Exotic animals trapped in Mexican drug trade

From the live snakes that smugglers stuff with packets of cocaine to the white tigers drug lords keep as exotic pets, rare animals are being increasingly sucked into Mexico's deadly narcotics trade. Drug gang leaders like to show off rarities like sea turtle skin boots and build ostentatious private zoos at their mansions.

They also reap additional profits by sharing routes with animal traffickers who cram humming birds into cigarette packs and baby monkeys into car air conditioning ducts to be sold to underground pet traders in the United States.

Mexico's raging drug war killed some 5,700 people last year and some cartel leaders have even been rumoured to throw rivals to their big cats as food.

The big profits available from selling wildlife on the black market are added incentive to Mexican gangs moving other contraband.

North Korea open to disarmament talks

North Korea wants to advance nuclear disarmament steps if its aid demands are met and it played down concerns over possible missile launches, a former senior US diplomat said yesterday on his return from the country's capital.

Pyongyang, which may be moving to test-fire its longest range missile in a bid to grab the attention of new US President Barack Obama, said it had the right to make such a launch.

The North Korean officials told the former US ambassador to South Korea, that their country wants progress in the six-party nuclear disarmament talks, which have faltered in dispute over the North's obligations and its demands for more heavy fuel oil shipments.

North Korea held its first nuclear test explosion in 2006, alarming regional powers and galvanising six-party talks aimed at ending its atomic weapons ambitions.

Pope to address Jews after bishop denies Holocaust

Israel's chief Rabbinate is resuming dialogue with the Vatican after freezing ties over a Holocaust-denying bishop and the pope will meet major Jewish groups to try to make amends, a Church source said yesterday.

The Rabbinate pulled out of a meeting with Vatican officials scheduled for March 1-4 in the middle of an international outcry over Pope Benedict's lifting of the excommunications of four traditionalist bishops, including Richard Williamson, who denies the full extent of the Holocaust.

The meeting will now take place in late February or mid-March and will most likely include a papal audience.

Ecuador's president expells US official

Ecuadorean President Rafael Correa has ordered the expulsion of a US Embassy official yesterday, accusing him of having tried to put conditions on economic aid destined for a social welfare project.

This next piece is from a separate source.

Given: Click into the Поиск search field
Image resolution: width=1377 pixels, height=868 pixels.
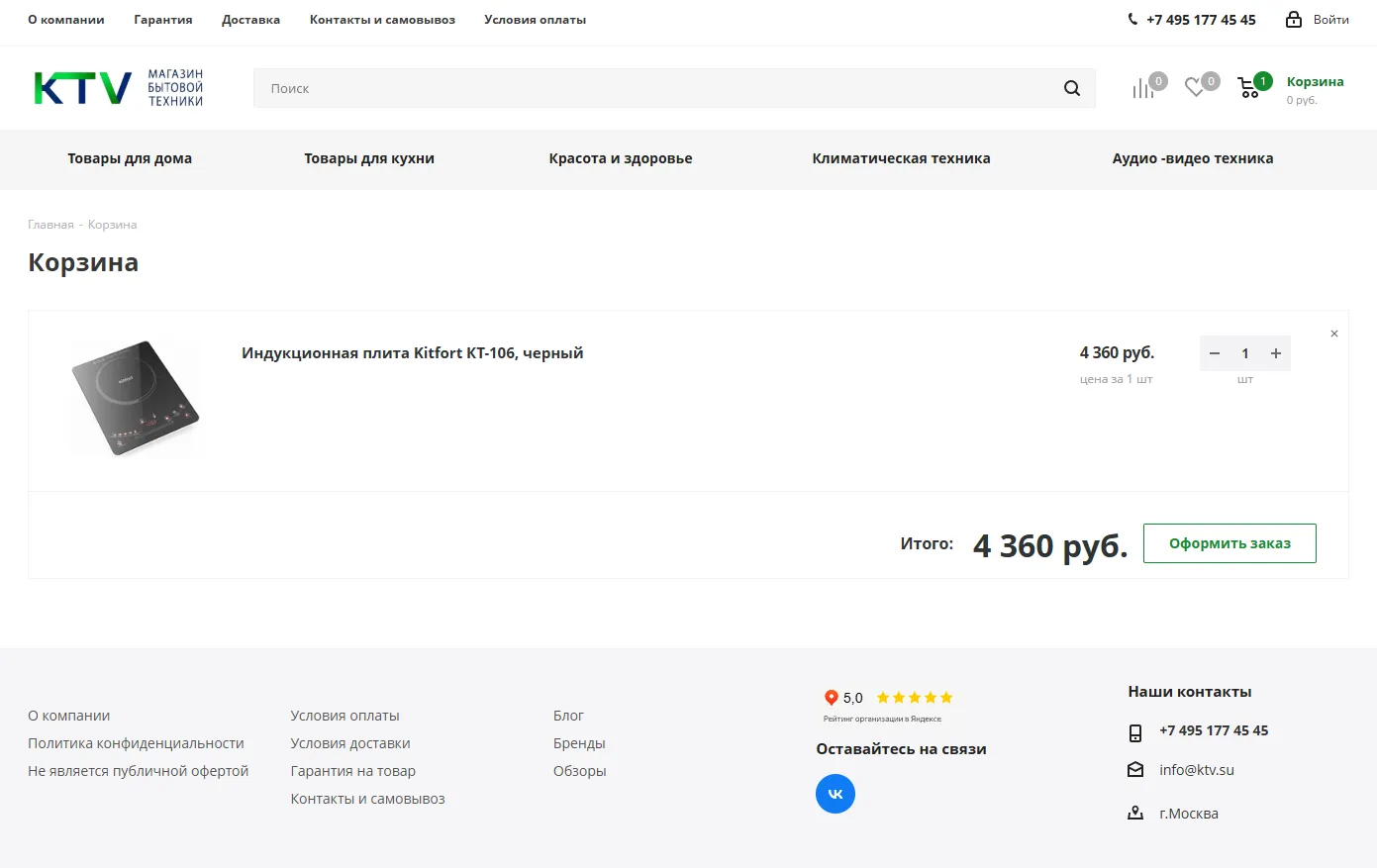Looking at the screenshot, I should pyautogui.click(x=653, y=88).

"We're not going to let anyone treat us as if we were a colony here" Correa said, adding that the official would be given 48 hours to leave the Andean nation.

Vatican pressure to keep comatose woman alive

The Vatican and Italian Prime Minister Silvio Berlusconi piled pressure on Italy's president to change his mind and order that a comatose woman be kept alive in a right-to-die case that has split the mainly Catholic country.

President Giorgio Napolitano has refused to sign a decree by Berlusconi's government which circumvented a high court ruling and ordered doctors to resume force-feeding the woman, who has been in a coma since a car crash in 1992.